▸ **Problem requirements**
In the passage on racialist thinking, what did the black friend detect in the "a spade a spade" line?

───── Source document ─────

If we people of good intentions want to heal our racial dysfunction rather than just suppress it (though suppression is, of course, vastly preferable to encouragement), then we have to deal with the reality of how deeply racialist thinking penetrates into the psyches of even the best-intentioned white people—into even the psyches of black people! Dismissing everyone who’s ever felt or mildly indulged some racist notions as a racist – i.e. bad — is a great way to feel righteous about yourself but a crappy way to help people keep their racist tendencies in check and in perspective.

When I wrote the “a spade a spade” line, I was, I thought, trying to suggest some of that nuance. A black friend who happened to be there that night, when I was reading, didn’t think I quite pulled it off. He detected a touch of glibness in the line, a little too much self-satisfaction in my bold, vigorous, brash willingness to venture into such politically incorrect territory. He didn’t stop being friends with me. He didn’t even seem offended; he just thought he’d let me know that even if no one else in the room noticed the game I was trying to run (and no one else seemed to), he’d noticed.

Fair enough. I wanted to be provocative, and to have that conversation, and I was open to the idea that I hadn’t negotiated the politics as deftly as I‘d hoped. My defense wasn’t that I had pulled it off, but rather that I was close enough to pulling it off, and my intentions were good enough, that as an artist I was entitled to some leeway in my efforts to be artistic.

───── Dataset excerpt ─────

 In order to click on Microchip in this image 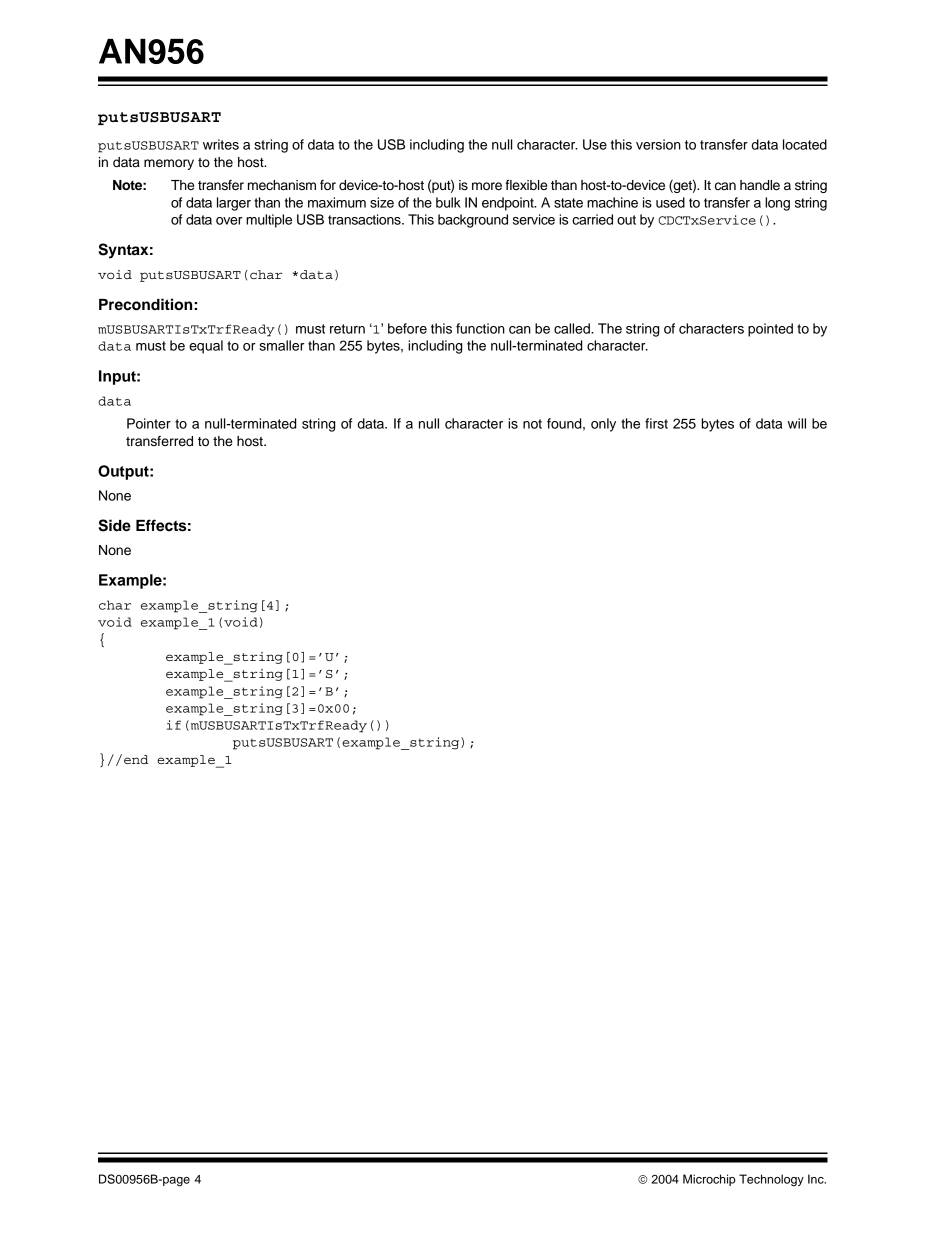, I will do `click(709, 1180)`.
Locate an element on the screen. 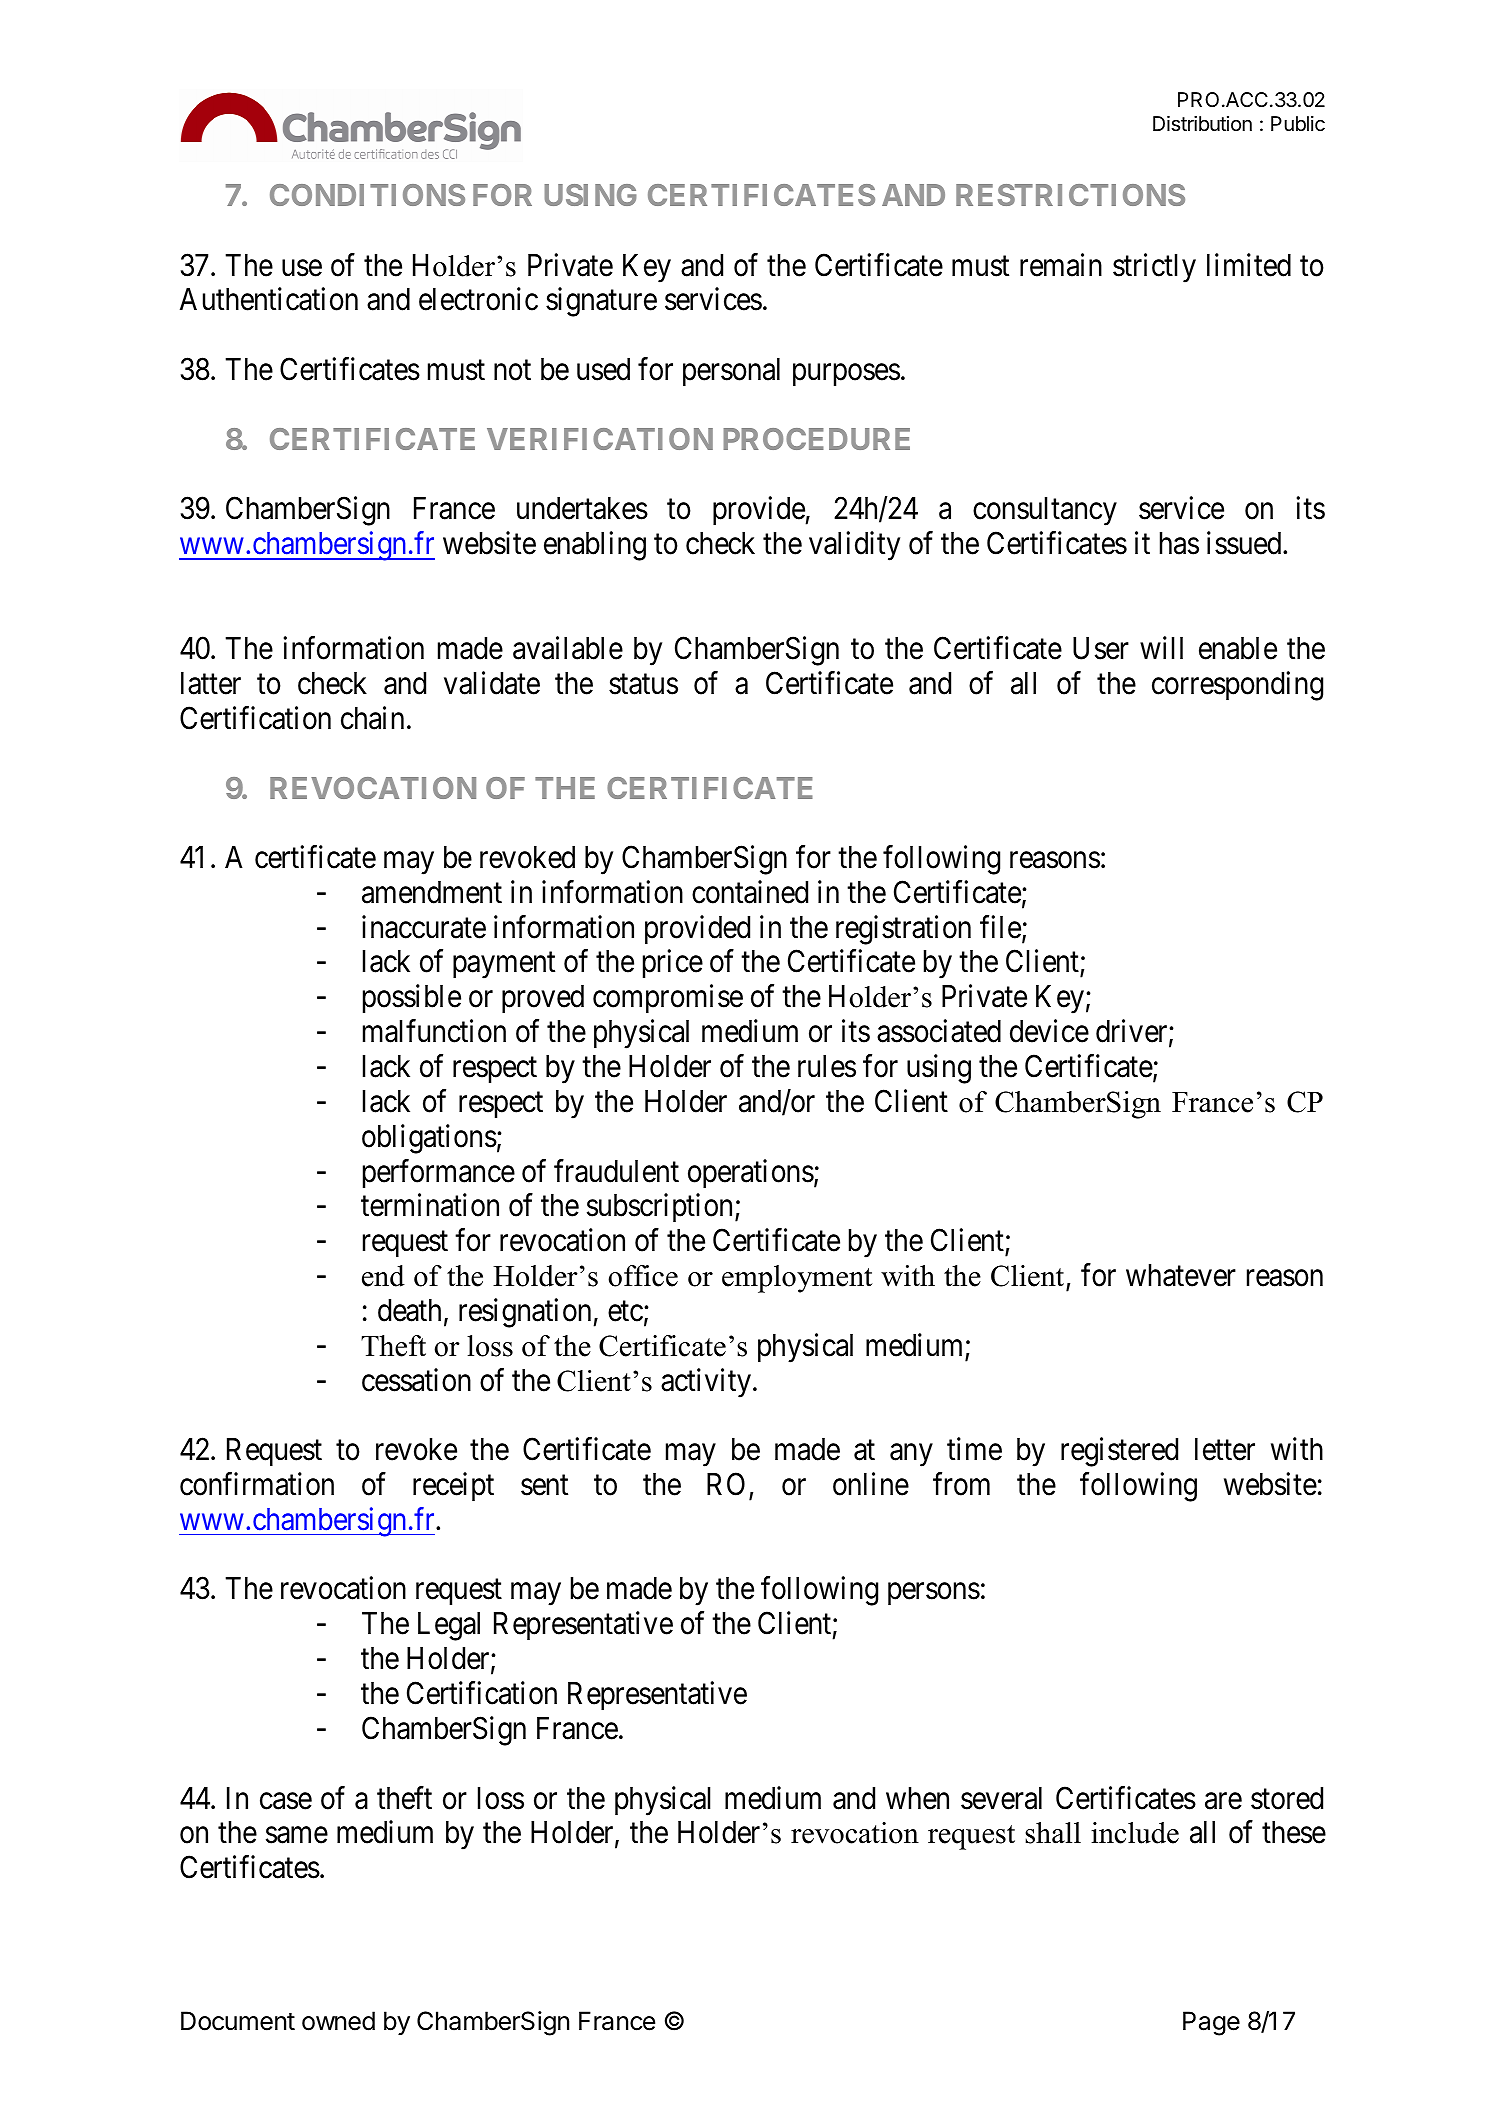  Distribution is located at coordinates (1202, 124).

─────

▸ **Response below**
He detected a touch of glibness and a little too much self-satisfaction in the writer's willingness to venture into politically incorrect territory.